[begin Source excerpt]
WASI 0.3.0 Released

(github.com)

130 points | by mavdol04 2 hours ago

6 comments

  • garganzol 1 hour ago
    Wrong direction. WASI should be simple and stable. Initially, it was revolving around a simple Unix-like API model and it was close to perfect. Now, there is an opinionated component model which is an unneeded overcomplication that should have never been considered as part of WebAssembly spec IMHO.

    A real component model is a separate development and cannot be blindly tied to a particular ecosystem. Otherwise, its main purpose of providing easy interoperability between different ecosystems is totally lost.

    I do not know why WebAssembly committee thinks that shoving-in CORBA-like monstrosity is even an acceptable idea. Let's keep WebAssembly lean and fast! Anything extra can (and should) be implemented by other technologies.

    • spankalee 14 minutes ago
      The component model is what unlocks relatively type-safe interop between modules written in different languages. Given that Wasm is a runtime target for many languages, this is an entirely appropriate and useful goal.
[end Source excerpt]
[begin Record extracts]
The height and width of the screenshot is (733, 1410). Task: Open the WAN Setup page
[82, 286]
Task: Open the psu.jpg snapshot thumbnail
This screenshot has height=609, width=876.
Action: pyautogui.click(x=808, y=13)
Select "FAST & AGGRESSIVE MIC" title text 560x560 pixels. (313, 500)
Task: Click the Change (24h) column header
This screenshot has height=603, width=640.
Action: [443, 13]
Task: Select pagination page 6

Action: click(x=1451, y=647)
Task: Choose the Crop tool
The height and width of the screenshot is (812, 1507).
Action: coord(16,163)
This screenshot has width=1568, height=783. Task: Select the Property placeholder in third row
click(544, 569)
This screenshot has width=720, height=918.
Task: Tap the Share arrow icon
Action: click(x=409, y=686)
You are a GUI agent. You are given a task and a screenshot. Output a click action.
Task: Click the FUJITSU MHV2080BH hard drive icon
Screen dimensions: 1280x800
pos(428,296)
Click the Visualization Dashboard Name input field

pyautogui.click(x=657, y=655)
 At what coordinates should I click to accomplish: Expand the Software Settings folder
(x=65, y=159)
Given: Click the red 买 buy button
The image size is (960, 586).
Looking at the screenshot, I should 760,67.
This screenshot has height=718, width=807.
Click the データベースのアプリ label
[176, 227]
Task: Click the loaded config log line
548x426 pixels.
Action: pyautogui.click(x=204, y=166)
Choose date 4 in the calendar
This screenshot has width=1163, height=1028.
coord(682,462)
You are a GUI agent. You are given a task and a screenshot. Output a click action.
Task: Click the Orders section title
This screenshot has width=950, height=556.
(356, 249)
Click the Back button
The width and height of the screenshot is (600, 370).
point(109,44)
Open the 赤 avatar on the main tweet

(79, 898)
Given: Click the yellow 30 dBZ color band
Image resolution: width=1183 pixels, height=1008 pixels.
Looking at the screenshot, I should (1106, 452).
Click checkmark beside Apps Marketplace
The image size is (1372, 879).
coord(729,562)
[end Record extracts]
In the WASI 0.3.0 discussion, condense the paragraph that begins "Wrong direction. WASI should be simple and stable" into a short bulleted list that keeps its main points. The rows are separate material and have no connection to the WASI 0.3.0 discussion.

- WASI is heading the wrong way and should be simple and stable.
- It began around a simple Unix-like API model that was close to perfect.
- It now includes an opinionated component model, which the commenter sees as needless overcomplication that should never have been part of the WebAssembly spec.